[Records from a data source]
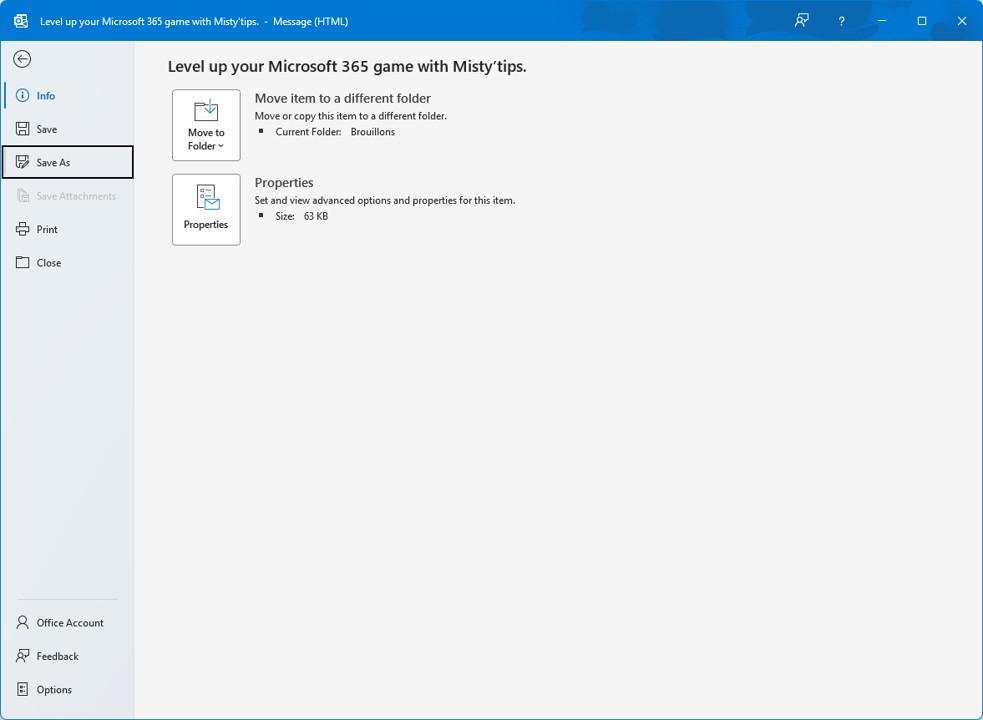The width and height of the screenshot is (983, 720).
Task: Open Office Account settings
Action: point(69,623)

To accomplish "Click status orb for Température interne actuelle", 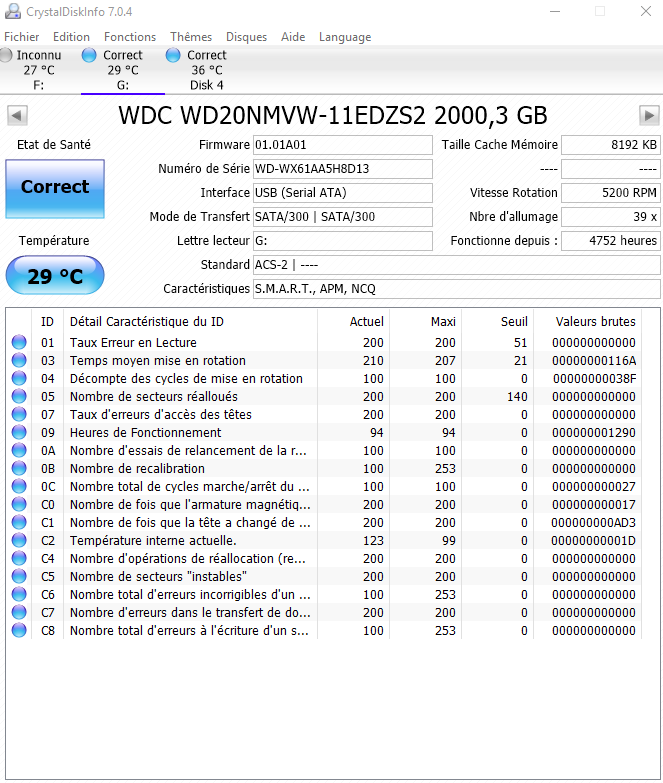I will tap(19, 541).
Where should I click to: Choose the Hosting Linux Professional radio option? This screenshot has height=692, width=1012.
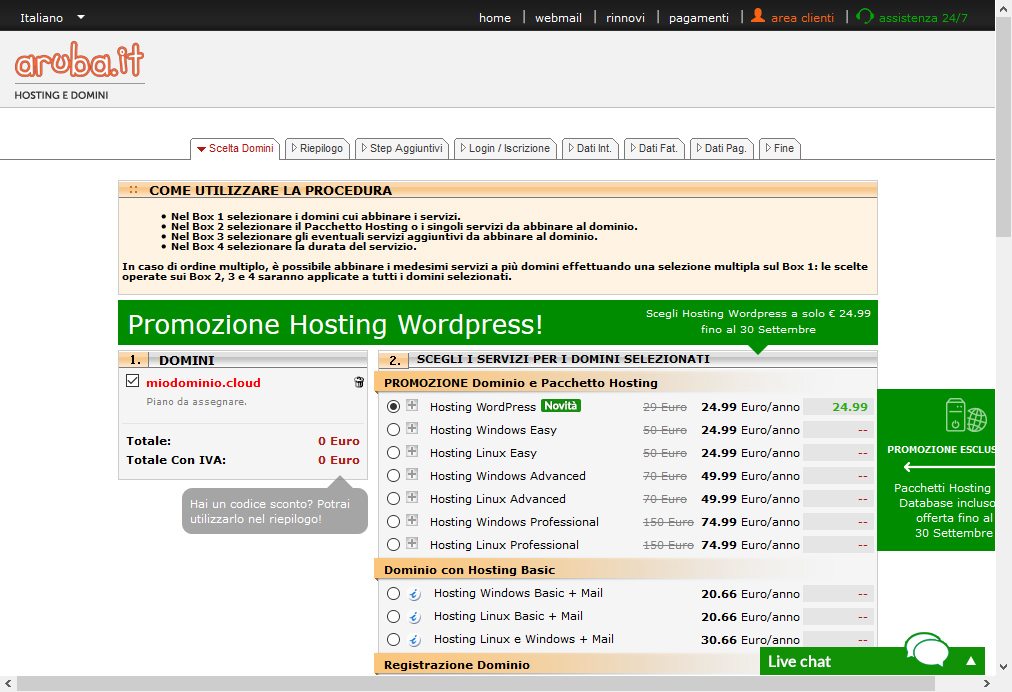point(393,545)
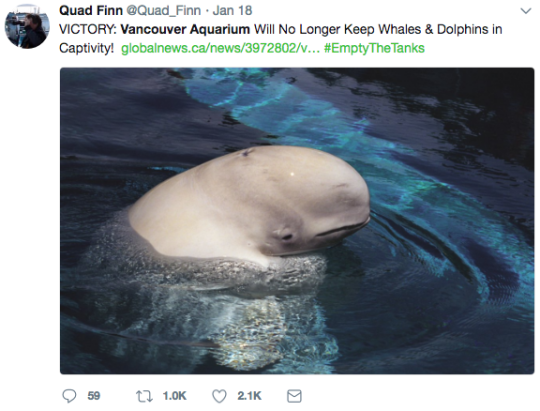The image size is (540, 411).
Task: Open the Jan 18 timestamp permalink
Action: [x=232, y=10]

## EXERCISE
Leaving out the pictures, restate word for word the lines above from the one containing "Where should I" through the end of the records, both ends included.

## RESULT
Where should I click to: Choose the Hosting Linux Professional radio option? This screenshot has height=692, width=1012.
point(393,545)
The image size is (540, 411).
Task: Open the Jan 18 timestamp permalink
Action: [x=232, y=10]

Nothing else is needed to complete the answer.